Microsoft, Yahoo! deal not done yet

LONDON - The US Justice Department is set to launch an in-depth investigation of the proposed search engine partnership between Microsoft and Yahoo!.

Microsoft's Steve Ballmer and Yahoo!'s Carol Bartz
Microsoft's Steve Ballmer and Yahoo!'s Carol Bartz

The development means that the regulators will carry out a more extensive examination, which will delay efforts to approve the deal.

The announcement is not entirely unexpected, as Microsoft had predicted an in-depth review when the proposed tie up was unveiled in July.

The outcome of the deal will be watched with eager anticipation by advertisers and agencies keen to see a counter-weight to Google's domination of the search market. In the US alone, Google commands triple the US ad sales of its two rivals.

Under the partnership, signed in July, Yahoo! will use Microsoft's Bing search engine on its websites. In addition, Yahoo! will sell ads that appear next to search results, with the companies splitting the revenue.

It is expected that both companies will be asked by regulators to reveal their individual search-engine product plans so it can determine whether a Microsoft/Yahoo! combination provides an incentive to compete more or less aggressively.

The US government is also expected to ask for information on how Microsoft and Yahoo! conduct online-ad auctions and what the impact of the combination will be on market prices.

The investigation could result in investigators imposing conditions to stimulate competition or block the deal.

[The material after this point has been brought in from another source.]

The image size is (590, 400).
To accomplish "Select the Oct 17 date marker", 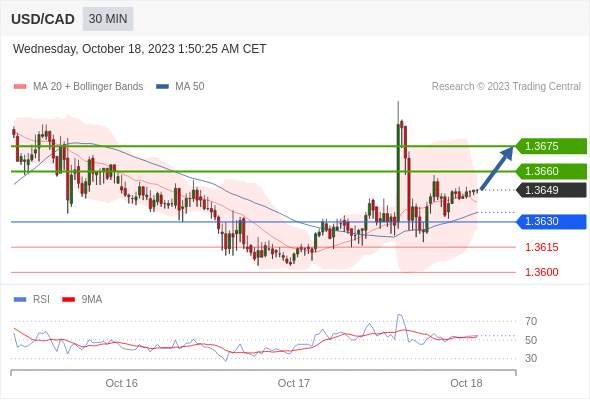I will (293, 383).
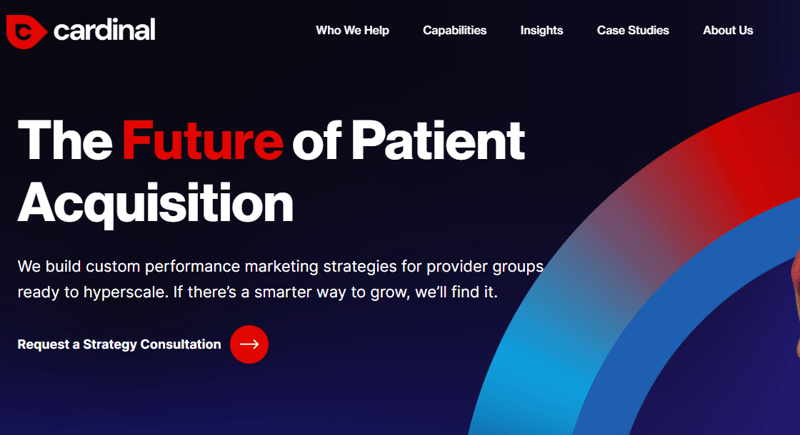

Observers also expect Microsoft to be asked to disclose its spending on Bing to ensure the company made a sizeable enough investment to create a viable product.

Microsoft has declined to comment on the contents of the request, but Yahoo! said in a statement:

"Yahoo and Microsoft are cooperating fully with the Justice Department and firmly believe that the information they will be providing will confirm that this deal is not only good for both companies, but it is also good for advertisers, good for publishers and good for consumers."